Jean Abélanet est un de ces chercheurs qui militent de longue date pour la cause du mégalithisme et pour réaliser des inventaires les plus complets possibles. L’ouvrage qu’il nous donne à lire aujourd’hui témoigne parfaitement sur le plus ancien patrimoine monumental, bâti de main d’homme, des terres nord-catalanes. La masse d’informations ainsi accumulées lors d’incessantes prospections y trouve enfin son aboutissement logique. On saluera aussi à cette occasion l’action de l’Association Archéologique des Pyrénées-Orientales qui, prenant le relais de l’Inventaire des mégalithes de la France, assure avec succès la publication de ce catalogue.
Jean Abélanet n’est certes pas le premier à s’intéresser au mégalithisme du Roussillon mais en cumulant les anciens répertoires et en parcourant inlassablement le terrain, il a largement augmenté l’inventaire : près de 150 tombes sont aujourd’hui connues ce qui conforte l’importance du département dans le contexte plus général du mégalithisme pyrénéen. Un point original de cette recherche est aussi le recours systématique à la toponymie pour détecter de nouveaux monuments.
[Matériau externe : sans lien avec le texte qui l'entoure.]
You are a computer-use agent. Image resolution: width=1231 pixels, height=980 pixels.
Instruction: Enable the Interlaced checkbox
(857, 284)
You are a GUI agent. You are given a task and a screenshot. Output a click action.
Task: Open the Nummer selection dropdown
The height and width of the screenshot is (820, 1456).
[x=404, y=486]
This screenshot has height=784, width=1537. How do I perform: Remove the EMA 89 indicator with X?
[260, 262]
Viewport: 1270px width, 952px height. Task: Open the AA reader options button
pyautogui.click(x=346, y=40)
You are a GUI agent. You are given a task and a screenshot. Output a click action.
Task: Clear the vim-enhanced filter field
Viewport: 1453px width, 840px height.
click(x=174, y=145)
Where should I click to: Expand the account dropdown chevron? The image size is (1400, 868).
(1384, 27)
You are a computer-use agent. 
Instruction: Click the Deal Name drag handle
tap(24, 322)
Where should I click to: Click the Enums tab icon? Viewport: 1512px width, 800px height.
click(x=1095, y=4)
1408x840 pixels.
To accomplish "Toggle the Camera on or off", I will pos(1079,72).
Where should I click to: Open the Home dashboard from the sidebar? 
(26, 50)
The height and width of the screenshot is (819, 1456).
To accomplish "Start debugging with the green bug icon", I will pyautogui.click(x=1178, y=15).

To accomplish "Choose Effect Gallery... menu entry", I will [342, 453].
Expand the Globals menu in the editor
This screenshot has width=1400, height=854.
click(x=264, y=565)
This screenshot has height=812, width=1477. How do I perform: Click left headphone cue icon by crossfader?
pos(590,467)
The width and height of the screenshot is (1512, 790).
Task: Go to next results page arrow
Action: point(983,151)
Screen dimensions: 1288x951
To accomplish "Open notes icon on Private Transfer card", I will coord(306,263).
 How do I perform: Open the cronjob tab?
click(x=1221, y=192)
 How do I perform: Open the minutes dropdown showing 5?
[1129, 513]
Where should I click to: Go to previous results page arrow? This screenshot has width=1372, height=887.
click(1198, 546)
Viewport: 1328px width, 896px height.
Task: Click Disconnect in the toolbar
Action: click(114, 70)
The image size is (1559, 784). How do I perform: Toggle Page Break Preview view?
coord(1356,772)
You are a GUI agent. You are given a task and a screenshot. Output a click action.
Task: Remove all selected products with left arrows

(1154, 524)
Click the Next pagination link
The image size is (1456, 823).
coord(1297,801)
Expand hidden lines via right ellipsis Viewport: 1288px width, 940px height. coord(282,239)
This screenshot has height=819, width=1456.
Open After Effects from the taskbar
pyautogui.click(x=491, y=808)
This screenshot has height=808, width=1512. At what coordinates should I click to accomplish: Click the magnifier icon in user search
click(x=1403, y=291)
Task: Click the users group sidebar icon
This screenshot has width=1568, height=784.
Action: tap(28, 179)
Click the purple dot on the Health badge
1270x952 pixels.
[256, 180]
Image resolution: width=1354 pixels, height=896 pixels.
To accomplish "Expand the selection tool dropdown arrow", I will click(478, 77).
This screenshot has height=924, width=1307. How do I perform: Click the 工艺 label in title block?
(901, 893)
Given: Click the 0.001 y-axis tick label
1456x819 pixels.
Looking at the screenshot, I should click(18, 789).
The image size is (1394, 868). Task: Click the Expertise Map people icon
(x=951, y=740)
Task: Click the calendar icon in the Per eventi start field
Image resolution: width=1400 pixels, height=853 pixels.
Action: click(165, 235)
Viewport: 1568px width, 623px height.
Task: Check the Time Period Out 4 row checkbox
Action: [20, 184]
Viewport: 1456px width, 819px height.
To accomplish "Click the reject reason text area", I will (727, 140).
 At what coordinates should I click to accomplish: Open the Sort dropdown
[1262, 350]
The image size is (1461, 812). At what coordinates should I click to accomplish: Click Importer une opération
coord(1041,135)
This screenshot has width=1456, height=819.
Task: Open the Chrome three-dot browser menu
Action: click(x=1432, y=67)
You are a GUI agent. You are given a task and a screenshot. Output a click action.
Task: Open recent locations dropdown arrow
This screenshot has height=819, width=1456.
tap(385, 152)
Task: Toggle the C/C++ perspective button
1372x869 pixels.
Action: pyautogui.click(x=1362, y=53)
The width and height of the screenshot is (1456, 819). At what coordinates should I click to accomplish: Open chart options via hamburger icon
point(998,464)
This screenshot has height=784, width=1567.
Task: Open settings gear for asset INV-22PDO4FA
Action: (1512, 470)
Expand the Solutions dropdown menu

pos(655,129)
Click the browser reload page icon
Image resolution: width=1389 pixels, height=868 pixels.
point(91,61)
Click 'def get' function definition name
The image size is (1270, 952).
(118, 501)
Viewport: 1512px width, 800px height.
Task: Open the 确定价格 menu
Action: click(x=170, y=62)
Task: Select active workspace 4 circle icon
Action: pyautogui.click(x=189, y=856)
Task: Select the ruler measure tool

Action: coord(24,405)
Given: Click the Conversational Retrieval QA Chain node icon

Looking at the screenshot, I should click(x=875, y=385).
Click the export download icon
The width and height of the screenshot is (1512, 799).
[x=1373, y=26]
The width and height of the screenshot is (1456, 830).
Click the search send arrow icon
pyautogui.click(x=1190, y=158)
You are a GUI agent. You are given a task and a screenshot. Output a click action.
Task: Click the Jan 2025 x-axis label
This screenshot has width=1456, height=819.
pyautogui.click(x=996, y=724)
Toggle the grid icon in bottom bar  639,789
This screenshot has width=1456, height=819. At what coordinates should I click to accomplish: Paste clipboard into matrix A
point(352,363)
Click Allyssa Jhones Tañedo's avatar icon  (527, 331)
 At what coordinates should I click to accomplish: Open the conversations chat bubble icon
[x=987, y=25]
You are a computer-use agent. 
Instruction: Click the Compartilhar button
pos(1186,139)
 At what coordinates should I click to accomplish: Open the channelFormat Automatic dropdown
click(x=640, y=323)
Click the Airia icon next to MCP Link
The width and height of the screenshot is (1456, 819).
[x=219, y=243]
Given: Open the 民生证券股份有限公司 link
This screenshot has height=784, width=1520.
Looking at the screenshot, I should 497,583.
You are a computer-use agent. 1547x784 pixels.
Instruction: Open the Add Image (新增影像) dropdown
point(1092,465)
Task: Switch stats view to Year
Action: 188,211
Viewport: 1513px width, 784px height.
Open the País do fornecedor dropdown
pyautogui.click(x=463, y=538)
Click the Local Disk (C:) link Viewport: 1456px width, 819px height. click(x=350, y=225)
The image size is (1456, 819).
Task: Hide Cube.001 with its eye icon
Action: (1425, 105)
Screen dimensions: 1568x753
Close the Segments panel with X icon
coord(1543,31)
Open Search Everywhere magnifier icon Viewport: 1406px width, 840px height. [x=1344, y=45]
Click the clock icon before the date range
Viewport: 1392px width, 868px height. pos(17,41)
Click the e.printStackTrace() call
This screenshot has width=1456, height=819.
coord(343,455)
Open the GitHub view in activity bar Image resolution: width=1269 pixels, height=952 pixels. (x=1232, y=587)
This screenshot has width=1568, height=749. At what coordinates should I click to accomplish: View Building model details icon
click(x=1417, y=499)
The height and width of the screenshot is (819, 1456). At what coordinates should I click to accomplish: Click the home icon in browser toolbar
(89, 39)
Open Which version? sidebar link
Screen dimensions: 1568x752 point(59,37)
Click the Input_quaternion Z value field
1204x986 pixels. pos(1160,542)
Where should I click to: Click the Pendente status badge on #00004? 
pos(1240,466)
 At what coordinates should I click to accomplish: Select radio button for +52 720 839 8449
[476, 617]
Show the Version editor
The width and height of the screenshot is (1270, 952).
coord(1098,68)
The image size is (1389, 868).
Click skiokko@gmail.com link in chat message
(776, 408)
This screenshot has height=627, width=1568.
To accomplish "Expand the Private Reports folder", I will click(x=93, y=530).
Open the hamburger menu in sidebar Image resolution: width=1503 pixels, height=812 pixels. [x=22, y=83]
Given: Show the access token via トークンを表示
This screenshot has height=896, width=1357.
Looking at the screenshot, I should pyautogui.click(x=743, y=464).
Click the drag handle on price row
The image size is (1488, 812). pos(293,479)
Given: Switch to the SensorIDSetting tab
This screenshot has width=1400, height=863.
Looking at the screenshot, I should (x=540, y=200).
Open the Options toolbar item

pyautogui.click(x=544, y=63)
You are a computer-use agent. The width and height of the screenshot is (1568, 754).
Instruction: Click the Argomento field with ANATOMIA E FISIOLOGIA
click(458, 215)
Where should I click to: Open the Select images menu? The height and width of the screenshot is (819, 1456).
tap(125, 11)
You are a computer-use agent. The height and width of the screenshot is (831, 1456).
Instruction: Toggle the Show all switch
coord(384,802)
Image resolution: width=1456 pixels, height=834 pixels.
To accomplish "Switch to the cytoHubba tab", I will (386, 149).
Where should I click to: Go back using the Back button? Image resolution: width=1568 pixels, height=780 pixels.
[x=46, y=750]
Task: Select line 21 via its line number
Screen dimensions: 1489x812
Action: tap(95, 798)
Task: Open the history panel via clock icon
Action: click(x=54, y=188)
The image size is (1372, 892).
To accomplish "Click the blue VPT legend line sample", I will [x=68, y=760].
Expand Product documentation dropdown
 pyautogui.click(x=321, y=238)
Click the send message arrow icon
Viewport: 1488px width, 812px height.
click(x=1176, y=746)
On en connaissait le principe. Mais l’auteur l’a systématiquement appliqué en ayant recours aux anciens cadastres, si riches en informations. Les personnages du folklore – les Maures et Roland tout particulièrement – comme les toponymes en caixa, arca, taula, peralada ou peyralada, entre autres, ont été autant de pistes fructueuses. Et Jean Abélanet de proposer aux jeunes chercheurs d’aller voir du côté de tous ces lieux-dits dénommés l’Home-Mort ou la Dona morta et qu’il a recensés, pour vérifier si le toponyme ne désignerait pas quelque tombe oubliée.
L’ouvrage de Jean Abélanet est aussi une porte ouverte sur la recherche de demain, un peu comme un flambeau tendu aux jeunes générations d’archéologues. Il tâche de convaincre celles-ci à revoir des sites qu’il n’a pu contrôler, à suivre la piste toponymique, à poursuivre des recherches dans des secteurs encore mal prospectés et riches de promesses. En ce sens l’auteur est pleinement conscient que ce catalogue n’est qu’une étape dans une construction du passé toujours en devenir. Cette invitation est donc un appel à prolonger l’œuvre entreprise.
Mais ce livre, dont le lecteur mesurera l’ampleur de l’investissement physique et intellectuel nécessaire à sa réalisation, doit s’entendre aussi comme un cri d’alarme pour une protection renforcée de ces fragiles architectures, témoins austères et trop souvent négligés du profond enracinement des populations pyrénéennes.